Infine, poche righe su una lezione/conversazione in presenza dedicata a Gadda, che ho svolto a metà maggio con alcuni miei studenti fuori dagli spazi del Dipartimento, dove agli studenti non è ancora permesso accedere. È stata una grande gioia. È questo infatti il mondo reale non soltanto dell’insegnamento ma della relazionalità umana.

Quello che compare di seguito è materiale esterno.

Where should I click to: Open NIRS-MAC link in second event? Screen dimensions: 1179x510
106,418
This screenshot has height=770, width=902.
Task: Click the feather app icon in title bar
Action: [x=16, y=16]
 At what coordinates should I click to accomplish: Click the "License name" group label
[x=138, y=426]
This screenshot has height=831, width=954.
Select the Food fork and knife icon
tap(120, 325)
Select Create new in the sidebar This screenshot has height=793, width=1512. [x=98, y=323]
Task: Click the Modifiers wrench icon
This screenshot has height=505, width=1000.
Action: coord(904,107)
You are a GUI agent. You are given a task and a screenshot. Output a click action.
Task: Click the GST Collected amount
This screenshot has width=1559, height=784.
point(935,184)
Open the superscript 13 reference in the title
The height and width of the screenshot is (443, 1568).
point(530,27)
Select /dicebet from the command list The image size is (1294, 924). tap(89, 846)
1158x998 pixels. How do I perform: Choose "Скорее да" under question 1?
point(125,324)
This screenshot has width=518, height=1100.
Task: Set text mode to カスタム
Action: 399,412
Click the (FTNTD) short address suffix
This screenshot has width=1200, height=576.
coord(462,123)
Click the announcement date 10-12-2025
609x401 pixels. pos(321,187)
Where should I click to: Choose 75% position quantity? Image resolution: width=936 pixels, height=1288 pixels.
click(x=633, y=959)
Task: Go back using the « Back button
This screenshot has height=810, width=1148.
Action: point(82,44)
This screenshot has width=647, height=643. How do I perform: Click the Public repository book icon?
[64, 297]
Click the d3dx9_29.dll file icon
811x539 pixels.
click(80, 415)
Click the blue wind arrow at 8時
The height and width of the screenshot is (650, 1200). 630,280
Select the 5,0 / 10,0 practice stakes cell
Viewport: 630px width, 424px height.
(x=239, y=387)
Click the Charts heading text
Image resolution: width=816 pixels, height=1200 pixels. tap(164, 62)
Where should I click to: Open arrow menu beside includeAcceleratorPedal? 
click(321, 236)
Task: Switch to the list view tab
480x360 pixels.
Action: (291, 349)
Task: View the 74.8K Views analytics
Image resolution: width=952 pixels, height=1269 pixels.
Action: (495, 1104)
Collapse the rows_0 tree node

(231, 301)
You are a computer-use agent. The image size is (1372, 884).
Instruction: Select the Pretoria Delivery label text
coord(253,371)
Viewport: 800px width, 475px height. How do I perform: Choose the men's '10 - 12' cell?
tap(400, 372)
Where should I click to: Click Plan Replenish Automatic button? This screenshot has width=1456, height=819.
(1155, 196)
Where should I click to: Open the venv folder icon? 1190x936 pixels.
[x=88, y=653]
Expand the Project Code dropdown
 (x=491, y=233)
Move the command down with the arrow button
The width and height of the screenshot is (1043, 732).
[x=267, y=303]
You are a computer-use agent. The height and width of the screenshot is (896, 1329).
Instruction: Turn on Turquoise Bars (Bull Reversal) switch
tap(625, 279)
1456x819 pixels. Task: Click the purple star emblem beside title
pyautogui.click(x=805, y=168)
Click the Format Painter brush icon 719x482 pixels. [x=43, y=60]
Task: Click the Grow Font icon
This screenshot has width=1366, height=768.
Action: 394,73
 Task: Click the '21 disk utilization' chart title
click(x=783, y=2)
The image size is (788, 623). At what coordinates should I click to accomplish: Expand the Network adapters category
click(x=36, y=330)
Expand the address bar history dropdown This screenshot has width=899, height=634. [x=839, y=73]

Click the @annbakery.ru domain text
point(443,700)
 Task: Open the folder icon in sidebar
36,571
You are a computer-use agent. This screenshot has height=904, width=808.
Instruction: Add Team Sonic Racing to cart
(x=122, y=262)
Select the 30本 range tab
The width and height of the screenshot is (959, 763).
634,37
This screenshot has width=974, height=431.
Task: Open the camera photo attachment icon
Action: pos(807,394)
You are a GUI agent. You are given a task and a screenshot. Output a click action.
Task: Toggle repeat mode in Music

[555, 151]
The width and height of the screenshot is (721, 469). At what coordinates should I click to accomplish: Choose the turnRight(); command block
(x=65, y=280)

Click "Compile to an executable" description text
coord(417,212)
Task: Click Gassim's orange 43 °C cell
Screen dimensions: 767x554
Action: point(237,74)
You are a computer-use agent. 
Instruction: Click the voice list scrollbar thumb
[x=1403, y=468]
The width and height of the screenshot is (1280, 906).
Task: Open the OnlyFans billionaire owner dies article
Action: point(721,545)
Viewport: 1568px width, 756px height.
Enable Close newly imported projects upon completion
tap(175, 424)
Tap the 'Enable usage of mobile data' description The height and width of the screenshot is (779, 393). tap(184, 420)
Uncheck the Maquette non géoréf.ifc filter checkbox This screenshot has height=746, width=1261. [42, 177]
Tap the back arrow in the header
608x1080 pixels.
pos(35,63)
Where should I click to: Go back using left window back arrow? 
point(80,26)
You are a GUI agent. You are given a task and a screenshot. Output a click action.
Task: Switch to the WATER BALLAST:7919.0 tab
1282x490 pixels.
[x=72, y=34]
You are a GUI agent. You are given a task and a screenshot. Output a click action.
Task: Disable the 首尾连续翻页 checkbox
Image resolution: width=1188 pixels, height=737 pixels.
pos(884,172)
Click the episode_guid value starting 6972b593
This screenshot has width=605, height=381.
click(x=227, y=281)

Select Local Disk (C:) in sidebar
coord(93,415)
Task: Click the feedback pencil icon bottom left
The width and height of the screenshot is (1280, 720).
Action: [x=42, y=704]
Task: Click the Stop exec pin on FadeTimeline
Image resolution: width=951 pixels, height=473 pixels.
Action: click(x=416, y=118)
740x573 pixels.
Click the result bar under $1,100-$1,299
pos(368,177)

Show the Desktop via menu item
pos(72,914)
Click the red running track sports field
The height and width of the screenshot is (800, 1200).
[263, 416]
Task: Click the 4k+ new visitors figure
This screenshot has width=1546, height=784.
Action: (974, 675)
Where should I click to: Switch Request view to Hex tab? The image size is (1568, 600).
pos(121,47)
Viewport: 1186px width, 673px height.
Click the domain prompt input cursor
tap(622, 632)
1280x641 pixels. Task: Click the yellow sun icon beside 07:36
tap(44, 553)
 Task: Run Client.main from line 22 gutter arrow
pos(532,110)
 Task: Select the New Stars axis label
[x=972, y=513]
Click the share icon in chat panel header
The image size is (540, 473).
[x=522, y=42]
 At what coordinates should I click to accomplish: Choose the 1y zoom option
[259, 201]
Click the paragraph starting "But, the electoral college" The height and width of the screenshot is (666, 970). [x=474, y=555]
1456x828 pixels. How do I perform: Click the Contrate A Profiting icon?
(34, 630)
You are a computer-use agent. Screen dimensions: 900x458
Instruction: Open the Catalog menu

Alla luce delle ore trascorse insieme agli amici studenti e dottorandi, mi appare ancor più in tutta la sua barbara miseria la cosiddetta ‘didattica a distanza’ alla quale sono stato costretto, siamo stati costretti in questi mesi.
Mi appare nella sua perversione pedagogica ed esistenziale.
Nonostante la dedizione mostrata dagli studenti, e della quale sono loro profondamente grato, le relazioni che ho avuto con i tre gruppi classe in questo semestre sono di una triste povertà, espressione di un’ondata di ultraplatonismo, di spiritualismo digitale.
Fuori dallo spaziotempo dei corpi non esiste la persona umana ma soltanto ologrammi con un nome.
Un semplice incontro in presenza con alcuni studenti ha confermato l’abbagliante evidenza di questa verità.
Sta qui una delle ragioni che hanno dato vita a corpi e politica: la difesa della civiltà del sapere di fronte al montare della barbarie. Il sapere umano è infatti inseparabile dai corpi, dallo spazio e dal tempo condivisi. Faremo di tutto affinché il canto della conoscenza continui a risuonare nelle aule.